According to the official website of the Lake Michigan Circle Tour, if we had stuck to the prescribed route, our excursion would have taken us approximately 1,160 miles. Here on our 12th day out, however, we have just logged our 2,200th mile, and we are still 30 miles east of Rockford. My obsession with lighthouses (a product of a youth lived near one of the most impressive pier lights, complete with catwalk, on Lake Michigan) has taken us out to the tip of every peninsula along the Lake Michigan shore, most of which turned out to be much longer than the maps indicate. With a few side trips and a bit of backtracking, we have traveled a distance greater than the length of Route 66 from Chicago to Santa Monica, all within a few miles of the most pleasant of the Great Lakes.
This vacation has been the longest any of us has been away from Rockford in the almost nine years since we moved here. Twelve days of camping with five children, with no more than two nights at any one campground, has been enjoyable but tiring, and, for the first time, the long drive through the flat, unexceptional plains of Northern Illinois, stretching off to the horizon in both directions from I-90, feels truly like coming home.
A few months ago, in a long, rambling, and pleasant conversation about the past and possible futures of Rockford, Chuck Sweeny, the political editor of the Rockford Register Star, remarked that he thinks of us at Chronicles as “micro-localists.” His comment was occasioned by my criticisms (in this column and elsewhere) of the Register Star for pursuing “regionalism” at the expense (in my mind, at least) of Rockford proper. Chuck lives outside of the city boundaries, in Winnebago County, and so he sees the situation a little differently.
His description of our position, however, is apt. Increasingly, I find my daily life bounded by a triangle, approximately two miles to each side, stretching from our house along the Rock River north of downtown down to St. Mary’s Oratory, then across the river to Uncle Nick’s Gyros. St. Mary’s and Uncle Nick’s represent, respectively, the western and eastern limits of what is left of Rockford’s downtown, and it is no coincidence that I can walk each leg of the triangle in about a half an hour, at a fairly comfortable pace.
The triangle encompasses our church, the offices of Chronicles and The Rock-ford Institute, the Cathedral of St.
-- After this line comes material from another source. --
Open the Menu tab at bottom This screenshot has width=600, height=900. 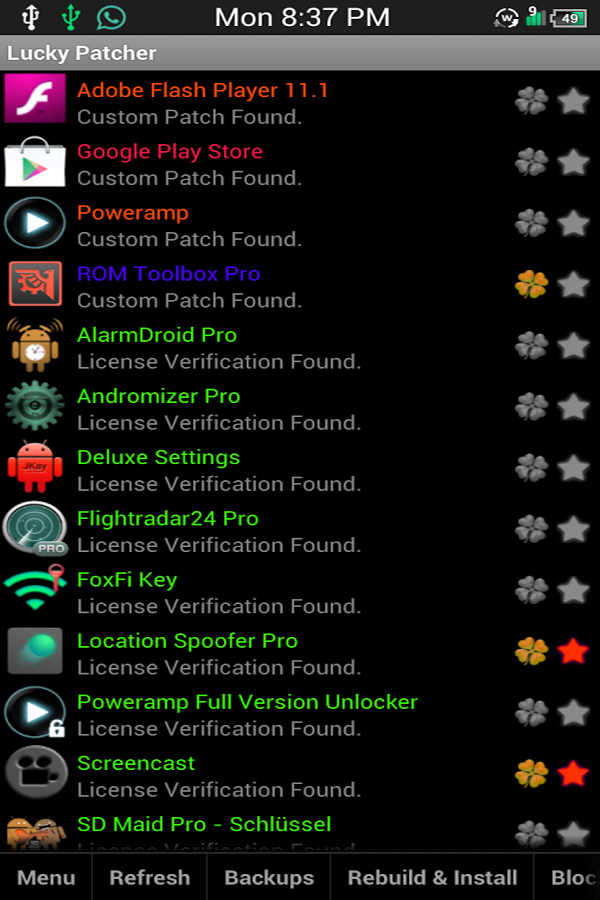point(46,877)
Peter, most of the halfway decent restaurants in Rockford, our credit union, the main branch of the public library, City Hall and the county administration building and courthouse, Sinnissippi Park, and (if I stretch the boundary just a little bit) my barbershop. (It does not, unfortunately, include a full-service grocery store, though there is a fine meat market, Mead’s Meats, and the 320 Store, a greengrocer.)
This is life on a human scale, where almost all needs can be met, if necessary, on foot. It is more like life in a small town than life in the sprawling cities (including, ironically, the city that contains this small town) that make up the postwar Midwest.
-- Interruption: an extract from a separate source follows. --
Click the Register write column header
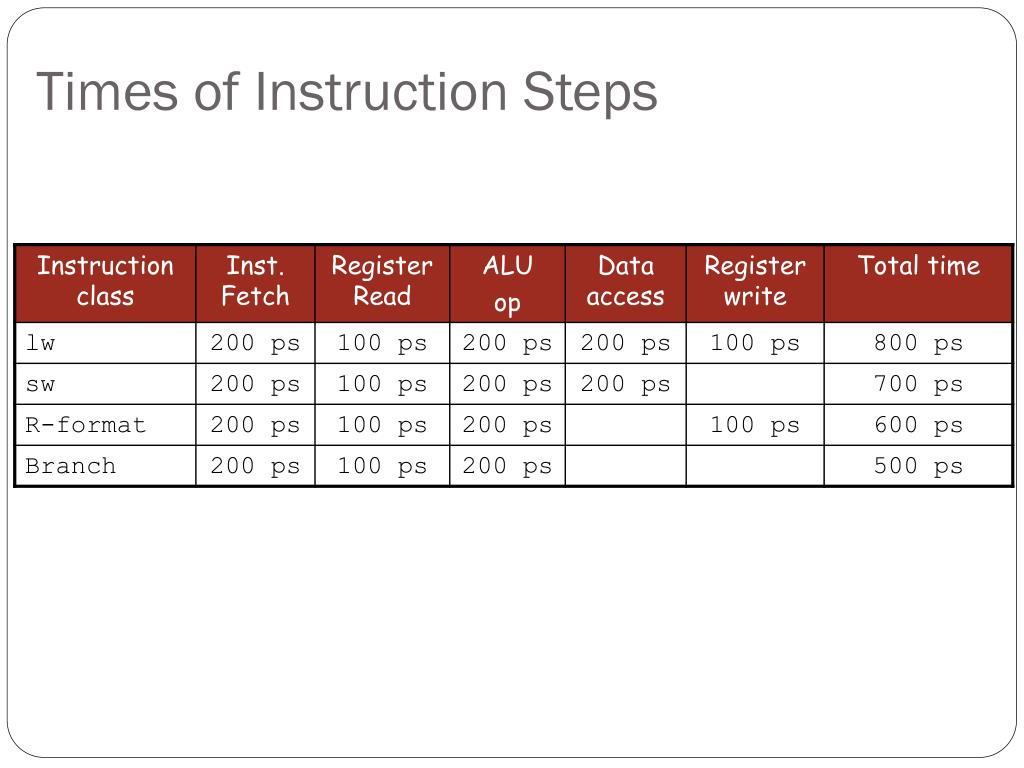This screenshot has width=1024, height=768. pos(755,283)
Once upon a time, those cities were composed of neighborhoods like this, and automobiles were reserved for vacations, drives in the country, and shopping trips that couldn’t be made by foot. Now, walking the mile and a quarter back and forth to work, I rarely pass more than one or two others, usually out walking dogs. Downtown is close to deserted at lunchtime, as even those who work there make a 20-minute round trip out to the chain restaurants on East State to devour microwaved hamburgers and frozen french fries dipped in batter.
Russell Kirk once wrote that the automobile is “a mechanical Jacobin, overthrowing dominations and powers, breaking the cake of custom, running over oldfangled manners and morals, making the very air difficult to breathe.” As his small village of Mecosta withered over the years, however, even he became dependent on the infernal machine to provide for his family’s daily needs. The advent of the “superstore,” placed within walking distance of nowhere, has made life on foot largely impossible for most residents of the flyover country. But if life on foot is impossible, in what sense is human life—the rooted, local, parochial life that man has lived for millennia—still truly possible?
Children, by virtue of their limitations and dependence on their parents, still have a sense of that life, and ours—while they have enjoyed their vacation—are restless for home. Their horizons are still limited, and, even though they have studied maps and globes, I know that their experience still echoes that of the young boy in Ross Lockridge’s Raintree County:
Johnny Shawnessy decided that some day when he was big enough to go away from home by himself, he would go over and get Nell Gaither, and they would get into a big covered wagon and go down and find the National Pike, and they would ride off together toward those big plains and those far western mountains beneath the shining stars, where the land was fair and free, where the Indians lived in tepees, and the streams were full of fish, in the country called the United States of America, which was somewhere in Raintree County.
As we grow up, our horizons necessarily expand—and, indeed, they should do so. Our trip around Lake Michigan encompasses much of the landscape of my life, and I recognize, as I often do in the summer, how much I miss life on the Big Lake. At some point, however, our horizons should contract once more. Getting married, choosing a career, settling down, rearing children of your own—these essential activities of life can only properly be performed within the limits of a well-defined place. And as we cross the Auburn Street bridge and turn in to our neighborhood, the Rock River has never looked so broad, or so blue.